I kind of just flew under the radar. I didn’t gravitate towards one group. I was friends with lots of different people. My head was always in the clouds because all I really wanted to do was write. Not really act per se, but I always wanted to write and direct movies. That was always my deal, even when I was a kid. A lot of times after school I’d be trying to make movies with my buddies. I was always looking to the future. I wasn’t trying to leave a gigantic mark at my school.
Was Virginia a nurturing place for a kid interested in film and art?

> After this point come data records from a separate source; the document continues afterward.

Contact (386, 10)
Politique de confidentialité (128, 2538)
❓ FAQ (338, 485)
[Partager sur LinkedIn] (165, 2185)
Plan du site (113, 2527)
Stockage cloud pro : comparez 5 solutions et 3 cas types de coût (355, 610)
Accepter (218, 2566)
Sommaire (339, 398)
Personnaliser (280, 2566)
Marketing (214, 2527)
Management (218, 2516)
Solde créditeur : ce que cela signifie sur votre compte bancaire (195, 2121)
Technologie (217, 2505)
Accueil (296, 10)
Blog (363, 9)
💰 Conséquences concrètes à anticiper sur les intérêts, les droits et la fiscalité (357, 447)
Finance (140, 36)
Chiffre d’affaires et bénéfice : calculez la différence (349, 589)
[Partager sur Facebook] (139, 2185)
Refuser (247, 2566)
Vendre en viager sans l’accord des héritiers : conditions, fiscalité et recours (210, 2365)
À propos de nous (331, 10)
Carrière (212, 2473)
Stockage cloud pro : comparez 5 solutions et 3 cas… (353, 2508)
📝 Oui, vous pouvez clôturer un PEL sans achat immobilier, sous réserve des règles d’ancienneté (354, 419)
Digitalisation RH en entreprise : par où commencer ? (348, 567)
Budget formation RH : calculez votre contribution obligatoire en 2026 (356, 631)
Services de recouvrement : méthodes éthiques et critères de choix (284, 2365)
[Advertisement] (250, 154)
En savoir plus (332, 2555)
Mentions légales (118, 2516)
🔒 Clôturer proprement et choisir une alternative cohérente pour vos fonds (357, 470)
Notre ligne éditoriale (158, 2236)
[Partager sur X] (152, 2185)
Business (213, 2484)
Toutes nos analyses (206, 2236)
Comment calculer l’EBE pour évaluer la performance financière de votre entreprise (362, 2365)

You know, it actually was. You wouldn’t think it would be, but I found it to be nurturing, because there weren’t a lot of kids like me there. I’d be telling different rednecks, “Hey, I’m gonna try and make a movie this afternoon.” The idea was so novel that they wouldn’t make fun of me, they’d be like, “Oh, really! A movie?” I could get a lot of involvement from people because there wasn’t anybody else around trying to do that stuff in my neighborhood.
My home movies got pretty intense. A kid broke his arm one time. We lit my friend’s house on fire. A lot of it got pretty out of hand. Most of the instances where I got in trouble as a kid had nothing to do with drugs or shoplifting. It was from making movies.

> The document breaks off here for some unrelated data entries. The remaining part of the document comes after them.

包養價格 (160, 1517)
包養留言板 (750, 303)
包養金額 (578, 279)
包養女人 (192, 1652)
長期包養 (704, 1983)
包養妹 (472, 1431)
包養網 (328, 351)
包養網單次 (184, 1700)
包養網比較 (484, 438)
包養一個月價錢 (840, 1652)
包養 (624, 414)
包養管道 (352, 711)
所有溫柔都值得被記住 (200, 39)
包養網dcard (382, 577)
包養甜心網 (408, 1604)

Is there a particular musical phase that you regret going through?
When I was in middle school, I kind of went through a They Might Be Giants phase. Maybe I regret that a little bit. I hadn’t heard anything like that at the time. I was still growing.
Are you a Ween fan?
I love Ween. I started on Pure Guava. I love “Ocean Man” and the whole Mollusk album. “Freedom of ’76” from Chocolate and Cheese. I love that album. Those were the ones that got the most play by me. I’m a humongous fan.
Is your son Declan showing any interest in music yet? Are you a Kidz Bop dad?
I don’t play him any of that kind of stuff, but I’ve let him listen to a little bit of Dr. Dre’s The Chronic. He listens to the Star Wars and Peter Pan soundtracks. That’s what gets him off. I’ve also shown him the power of the “William Tell Overture” on the way to soccer practice. If you really listen to that, in a car, played loud, it really does hype you up. You feel like you just want to go f**king destroy something when you hear it.
Do you have a favorite smoking or drinking album?
Honestly, my favorite drinking album is Ween’s country album. 12 Golden Country Greats. That got a lot of play from us in college. We were also all into the Wu-Tang Clan, so we would smoke a lot to that. That’s real original, right?
What was the first dance at your wedding? Did you have a special song?
Jesus… we did. I do not know what the song was! I’m gonna get in trouble for this. [Laughs.] If it’s any consolation, you know it was a successful wedding when the next morning, the hotel manager knocks on our door to tell me they found my tux in the pool that morning. They brought it up to our hotel room.
If you could see one last concert, living or dead, what artist or band would it be?
I would have loved to have seen Creedence in concert. I f**king love those guys so much. They’re the one band that I never get tired of hearing. I still love all their albums just as much as the first time I heard them. With a lot of classic rock, it’s easy to get tired of it because it gets played out. But those guys just had an edge that is f**king dope.